(Beginning of RECORD EXTRACTS)
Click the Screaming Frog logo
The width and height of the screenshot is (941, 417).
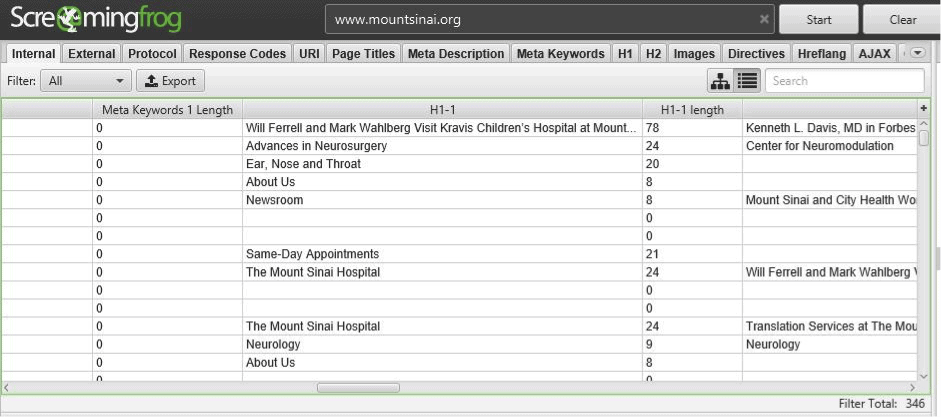[x=95, y=20]
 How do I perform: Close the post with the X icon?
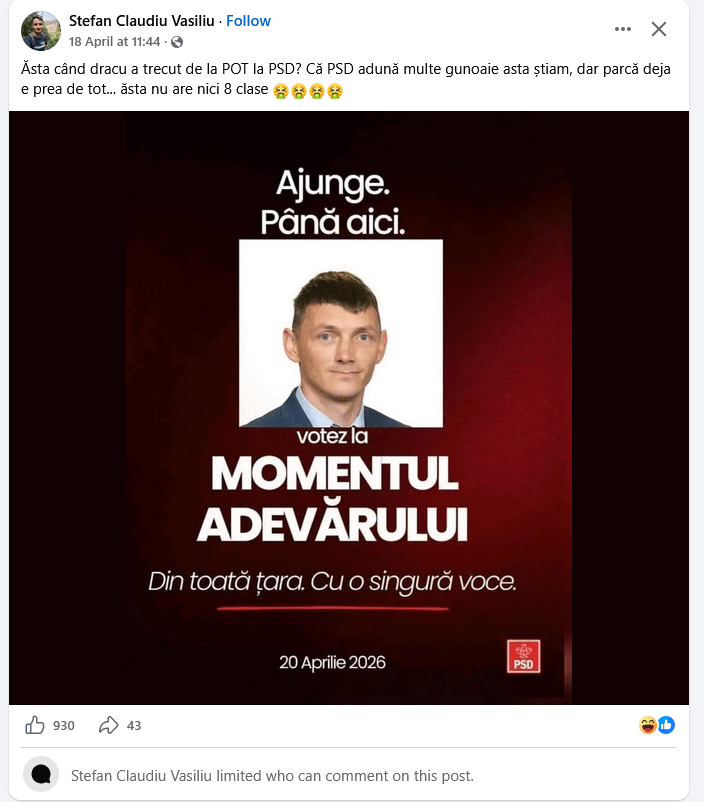click(x=659, y=29)
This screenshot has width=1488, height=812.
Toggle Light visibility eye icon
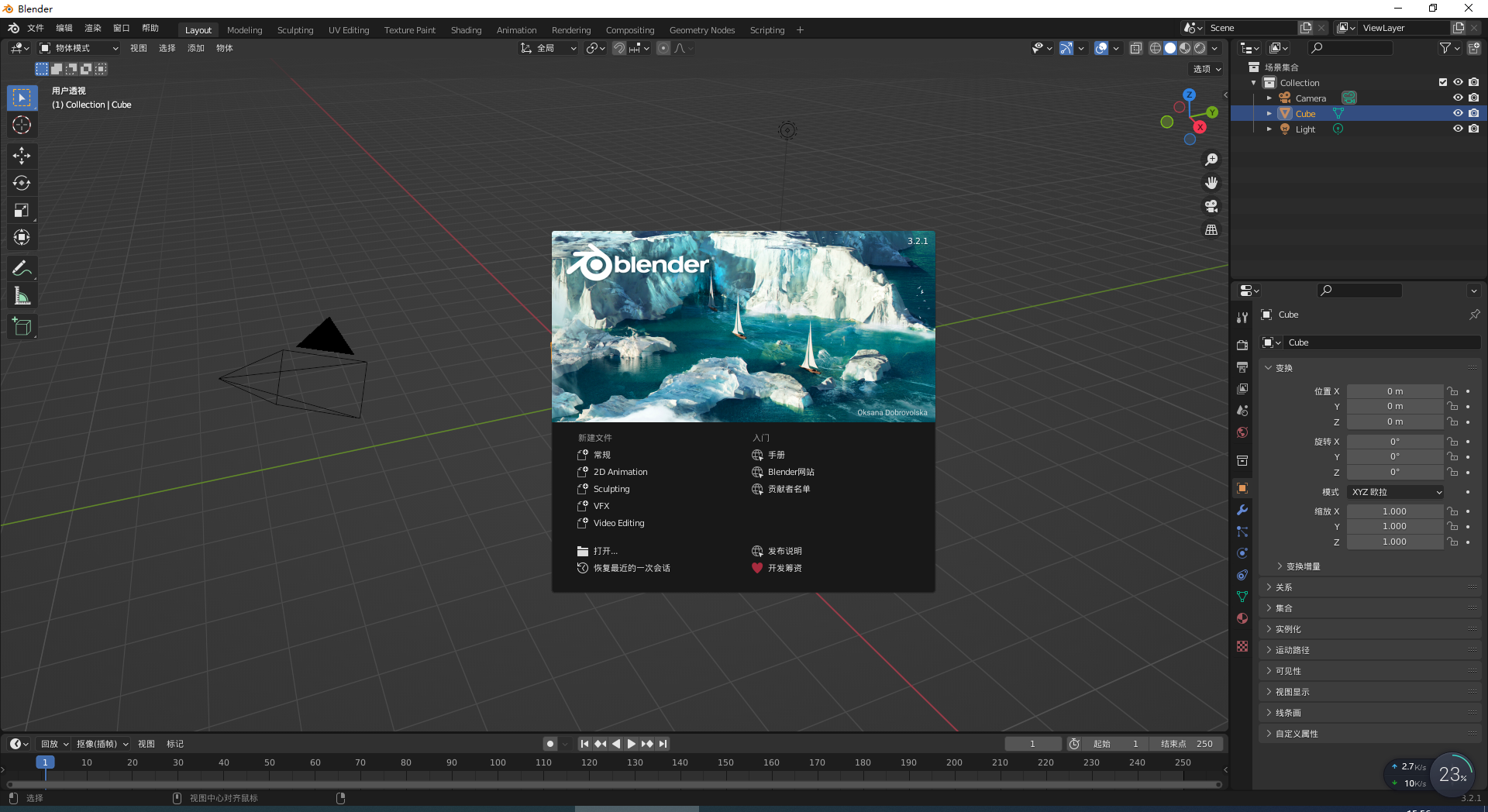1457,129
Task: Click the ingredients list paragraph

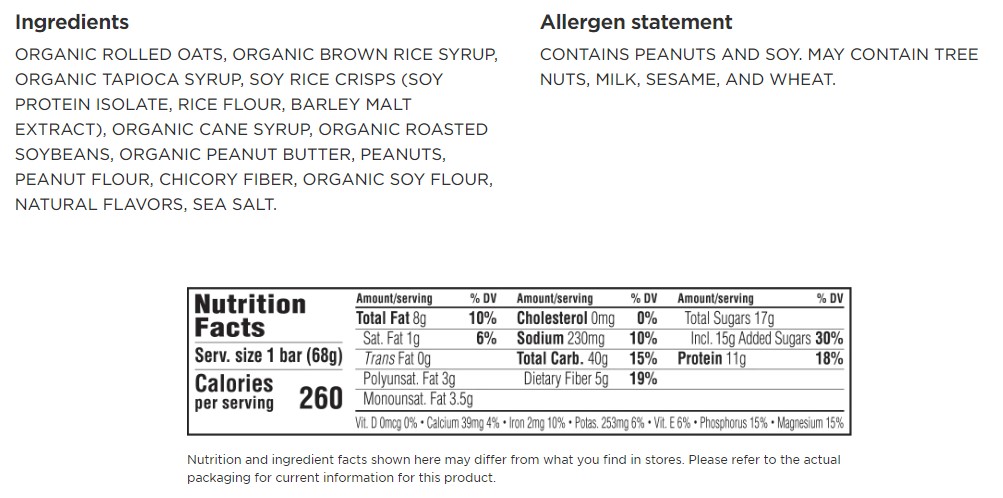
(End of RECORD EXTRACTS)
:: EXERCISE INSTRUCTIONS ::
What is needed is a word-for-word restatement of the lines from the one holding "Toggle Light visibility eye icon" to the final line of the data above, inclusive, without any pictures.

:: SOLUTION FOR THIS PROBLEM ::
Toggle Light visibility eye icon
1457,129
Task: Click the ingredients list paragraph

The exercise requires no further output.